他也不知道該怎麼和她說,明明是可以不說的,他也沒有打算跟她說,可是還是說了出來,可能一個人秘密憋的久了都會這樣吧。
至少,對于他來說,是這樣的,他現在隻想讓自己心理痛快些,其他的,顧不得那麼多了呢。
“姑娘?什麼姑娘?”秦清突然有些好奇,師哥這是在說什麼呢?一路上都許多聽他提起什麼姑娘,這次竟然還提到了一個姑娘,簡直是笑話。

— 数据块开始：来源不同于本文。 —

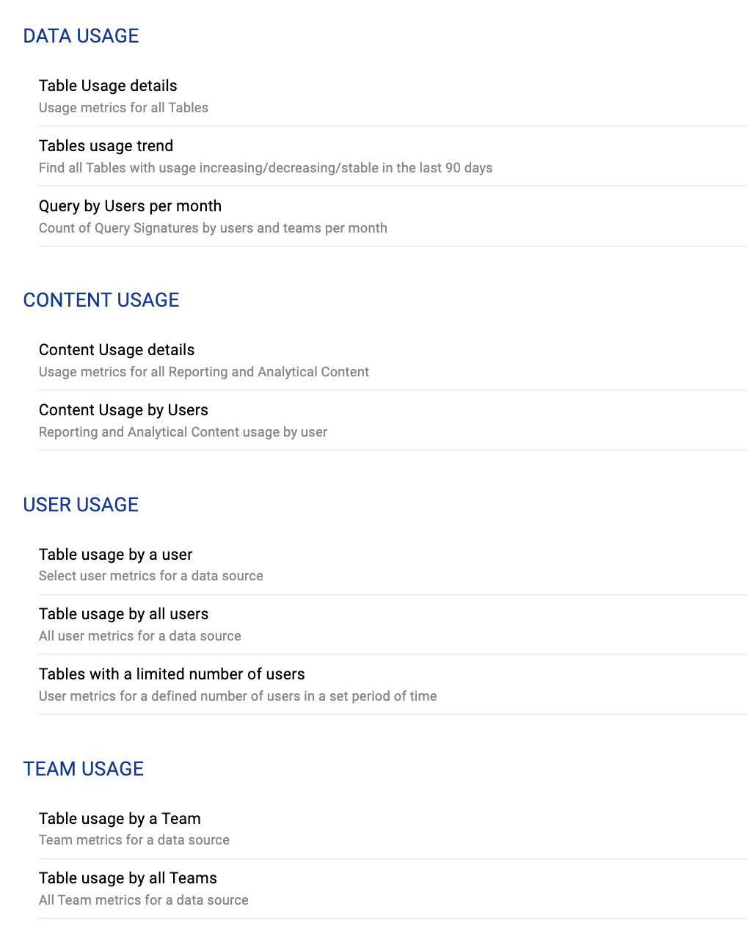Image resolution: width=747 pixels, height=945 pixels.
Task: Select Query by Users per month
Action: pos(130,206)
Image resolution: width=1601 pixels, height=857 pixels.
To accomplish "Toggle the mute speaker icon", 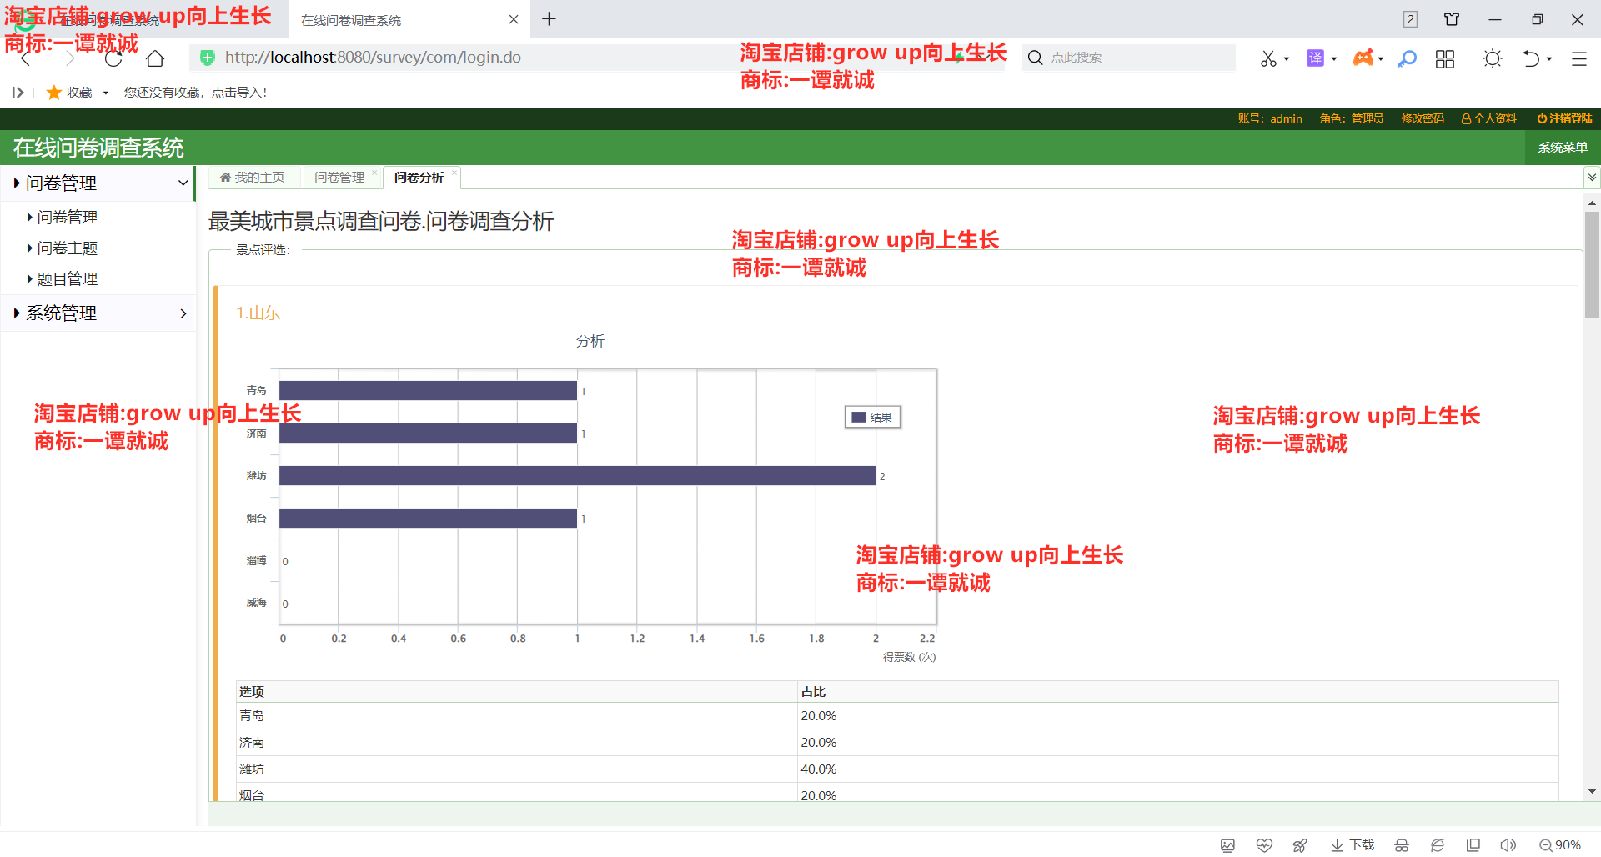I will [x=1510, y=844].
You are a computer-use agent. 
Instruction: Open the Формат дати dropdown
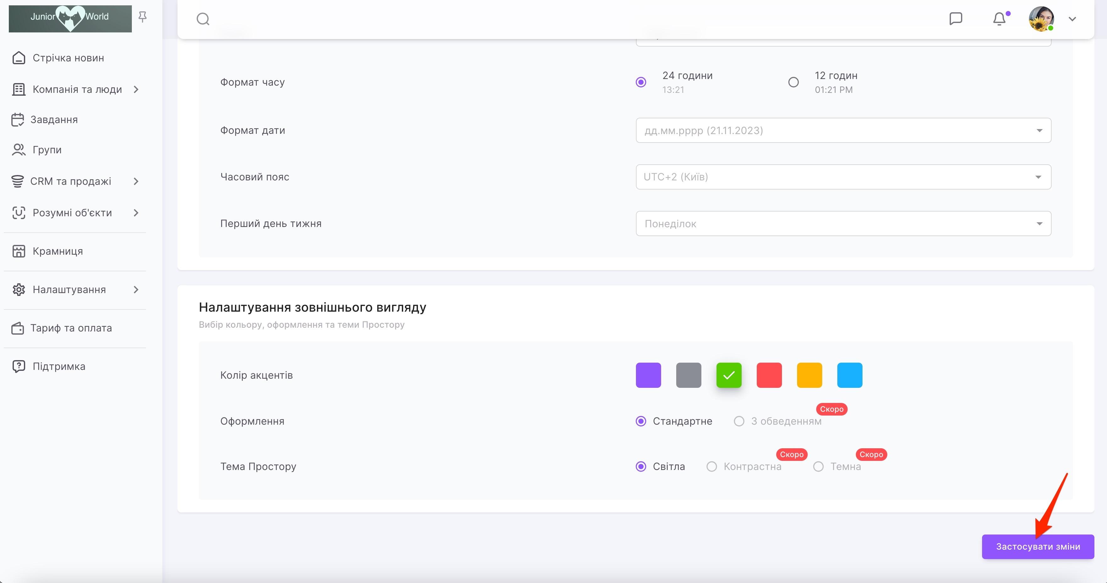coord(843,130)
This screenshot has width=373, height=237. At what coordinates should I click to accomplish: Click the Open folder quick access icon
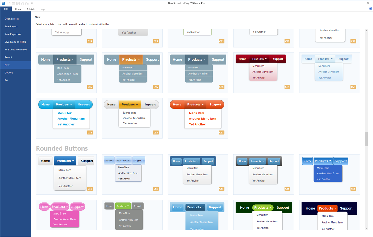point(13,3)
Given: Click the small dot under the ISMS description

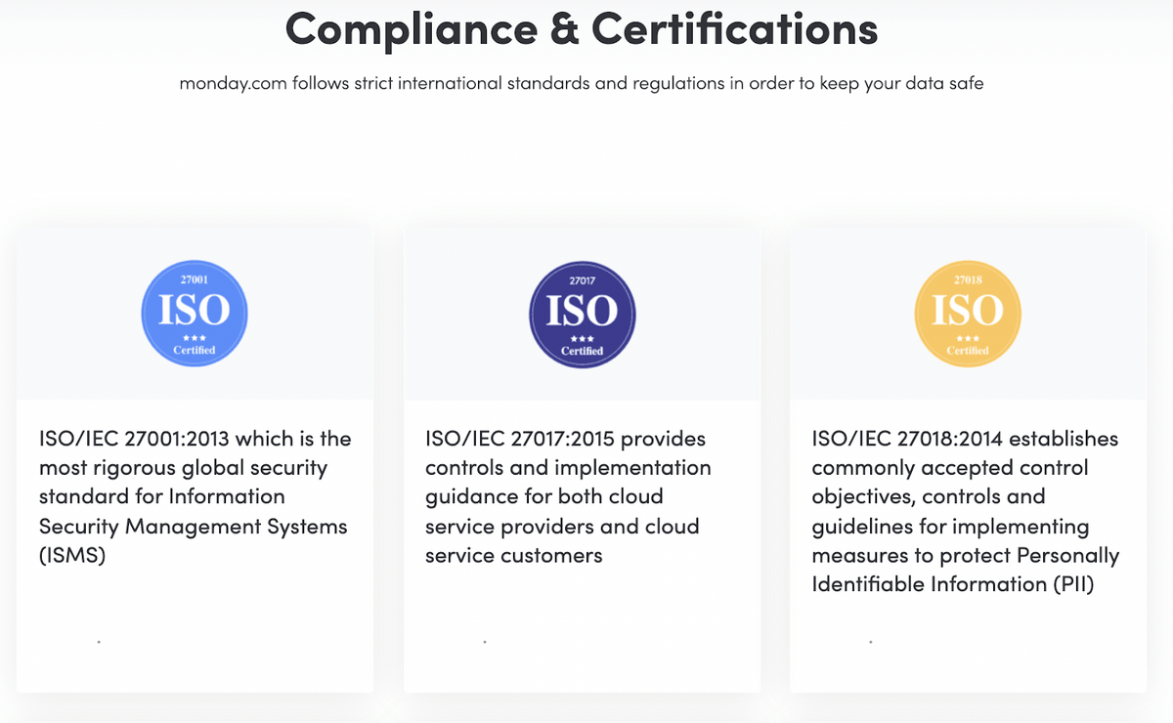Looking at the screenshot, I should (x=99, y=642).
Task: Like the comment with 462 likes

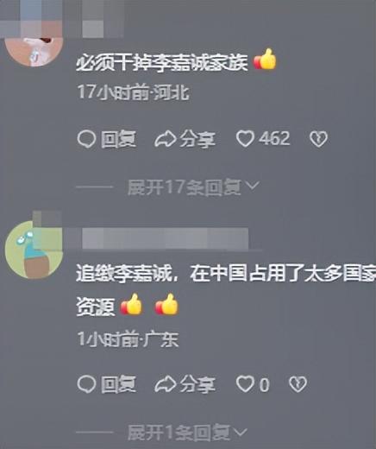Action: pyautogui.click(x=245, y=139)
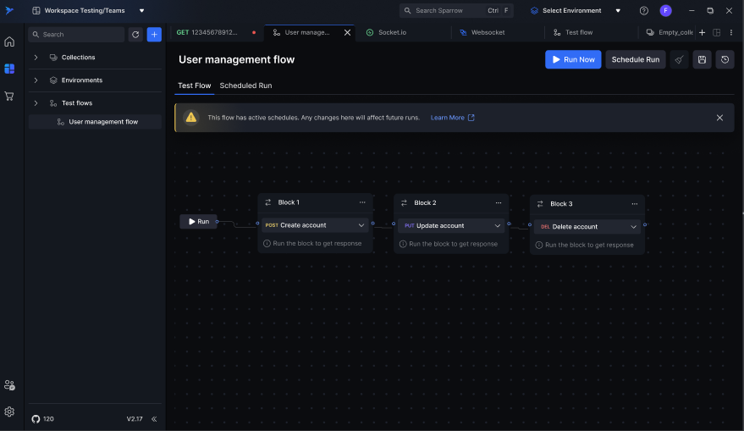Click the refresh icon beside the search box
Image resolution: width=744 pixels, height=431 pixels.
tap(135, 35)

但是,這個笑話在玄森說完後,秦清又覺得好象不是那麼簡單。
“到底怎麼回事兒?你說清楚。”秦清一旦想到了這個問題,就要非得搞清楚不可。
畢竟,他說的跟她的傷疤一樣,難道她也是中毒了?
秦清的傷疤,她自己清楚,不過是因為中毒。可這毒已然侵入心肺,自然不是那麼好解毒的,所以,尋常的毒對她已經沒有了什麼作用。
這也是秦清近年來才會帶着厲修寒來藥谷的原因。
“她很年輕,我不想若她的臉上有傷疤。”玄森說着,有垂淚。
那淚水,真的就像是斷了線的珠子一樣,從他的臉上滑落,這滑落的過程,讓秦清有些怔愣,一個大男人居然也可以哭的這麼梨花帶雨,而這樣的時刻,的确是讓人有些傷感。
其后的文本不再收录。